Graj utracony: Call of polski patriotyzm
Narody i religie powinny zostać zakazane. Zawsze byłem tego zdania, przekonany, że wszystko co najgorsze wynika z poczucia wyższości, z przekonania, że to MY jesteśmy lepsi, a ONI są jakimiś smutnymi bejami. W każdy patriotyzm jest wpisana ksenofobia, a w każdą religię mniej lub bardziej zakamuflowana pogarda wobec wyznawców innych systemów. Poza tym zawsze jest to identyfikacja mocno wybiórcza. Wiadomo: jak Powstanie Warszawskie i Solidarność to my, jak pogromy, rozbiór Czechosłowacji z Hitlerem i armia esbeckich donosicieli - to już jacyś nieznajomi. Jan Paweł II i katedra w Chartres? Oooo, jasne, to my, rzymscy katolicy, hurra. Stosy, afery pedofilskie, chciwość i krucjaty? Hmmm, ciekawe, nic mi to nie mówi.
30.06.2009 | aktual.: 15.07.2016 10:30
A cały ten wstęp po to, żeby napisać, że choć od tylu lat staram się mieć w dupie religie i narody, choć patriotyzm uważam za szkodliwy XIX-wieczny wynalazek, to od kilku dni nie mogę się oderwać od Call of Juarez: Bound in Blood i cały czas wbija mnie w dumę, że Polacy zrobili taką zajebiście dobrą grę. Nie jakąś tam w sumie niezłą, nie jakaś dobrą jak na Polskę, nie niszową produkcję dla fanatyków myszki i klawiatury, ale blockbustera, który ukazuje się normalnie na konsole, który startuje w szranki z fps-owymi hitami i który te szranki opuszcza zwycięski.

Zadanie 1 — Przetłumacz na angielski zdanie z tekstu o Call of Juarez: „W każdy patriotyzm jest wpisana ksenofobia, a w każdą religię mniej lub bardziej zakamuflowana pogarda wobec wyznawców innych systemów.”
Zadanie 2 — Streść zwięźlej akapit tekstu o Call of Juarez zaczynający się od słów „Narody i religie powinny zostać zakazane”, zachowując jego główne fakty.
Zadanie 3 — Kontynuuj tekst o grze Call of Juarez: Bound in Blood od miejsca, w którym się kończy.
Rekordy pochodzą z innego źródła niż tekst powyżej.

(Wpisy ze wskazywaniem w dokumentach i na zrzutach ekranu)
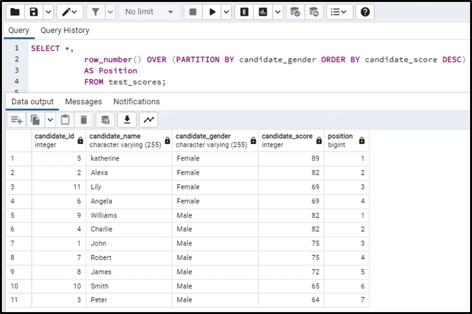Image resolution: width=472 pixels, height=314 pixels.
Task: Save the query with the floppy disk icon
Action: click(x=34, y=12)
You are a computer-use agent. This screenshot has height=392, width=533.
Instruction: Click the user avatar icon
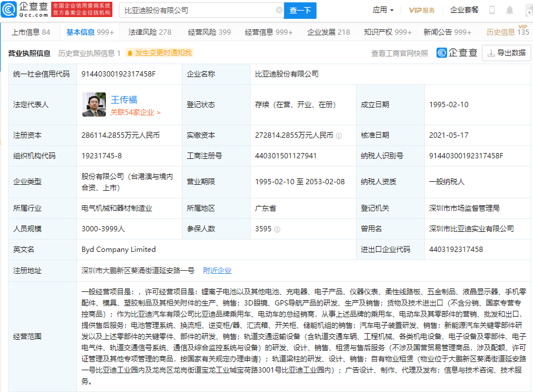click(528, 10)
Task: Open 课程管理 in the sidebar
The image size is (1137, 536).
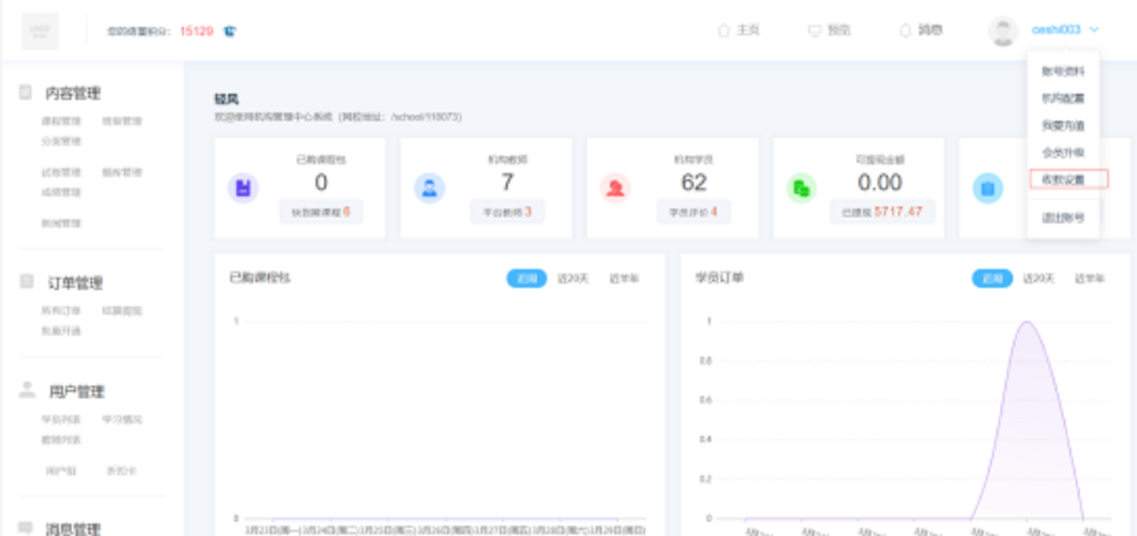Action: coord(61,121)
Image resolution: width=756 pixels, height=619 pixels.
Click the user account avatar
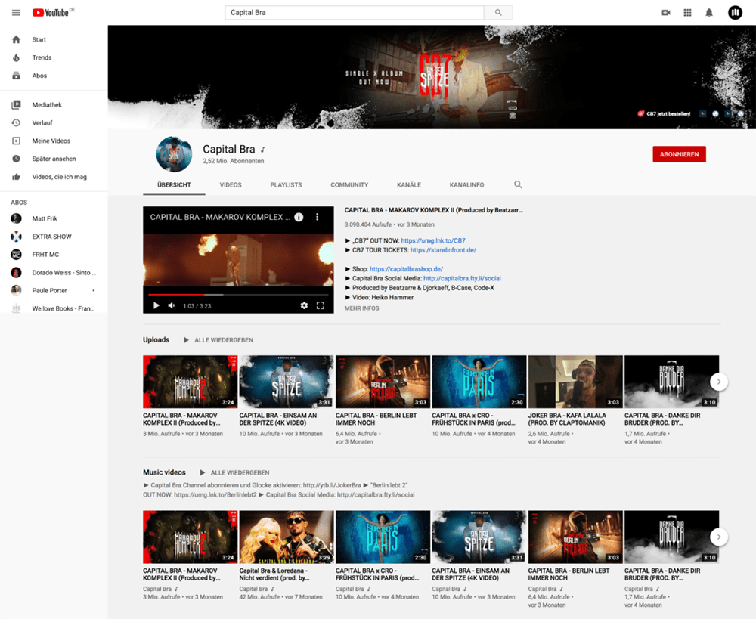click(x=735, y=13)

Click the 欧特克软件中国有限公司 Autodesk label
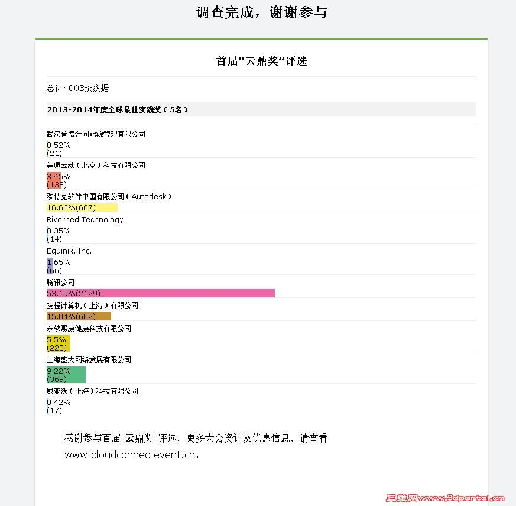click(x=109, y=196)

Oczekiwana odpowiedź 1 — Xenophobia is inscribed in every patriotism, and a more or less camouflaged contempt for the followers of other systems is inscribed in every religion.

Oczekiwana odpowiedź 2 — Według tekstu narody i religie powinny zostać zakazane, bo wszystko, co najgorsze, wynika z poczucia wyższości „nas” nad „nimi”. Każdy patriotyzm zawiera ksenofobię, a każda religia mniej lub bardziej ukrytą pogardę wobec wyznawców innych systemów. Taka identyfikacja jest też wybiórcza. Powstanie Warszawskie, Solidarność, Jan Paweł II i katedra w Chartres to „my”. Pogromy, rozbiór Czechosłowacji z Hitlerem, esbeccy donosiciele, stosy, afery pedofilskie, chciwość i krucjaty przypisuje się już komuś obcemu.

Oczekiwana odpowiedź 3 —
Na pewno za chwilę ukaże się na Poly szczegółowa recenzja, ja tylko napiszę, że w porównaniu do „Call of Juarez” poprawiono właściwie wszystko i choć brakowało mi niektórych rozwiązań z jedynki - na przykład elementów skradankowych i możliwości chowania broni do kabury - to szukanie i wytykanie „BiB” wad byłoby czepialstwem. Przede wszystki jest to gra cholernie wciągająca, z dobrze napisanym scenariuszem i niezłymi dialogami i ciężko było wyłączać konsolę przede wszystkim dlatego, że ciekawość zżerała, jak dalej potoczą się dzieje trzech braci, których los wygnał na poniewierkę, dając im na drogę strzelbę i sześciostrzałowca. Pisałem jakiś czas temu, że wielkie hitowe gry akcji są na poziomie pornosów i że wyjątkowo mało udani bękarci literatury dopisują do nich głupawe fabuły, żeby sfastrygować ze sobą sceny krwawej jatki. Ok, Bound in Blood to ciągle pornos, w czasie którego rewolwer kiwa się u doły ekranu niczym galwanizowany członek, a z krzaków wyskakują Indianie jak na strzelnicy w wesołym miasteczku na prowincji. Ale akurat z tego pornosa możnaby wyrzucić jatkę, sfilmować pozostałe sceny i wyszedłby przyzwoity western. Żadne arcydzieło, bardziej film telewizyjny niż kinowy - ale poznanie losów braci McCall na srebrnym ekranie to nie byłby wieczór zmarnowany.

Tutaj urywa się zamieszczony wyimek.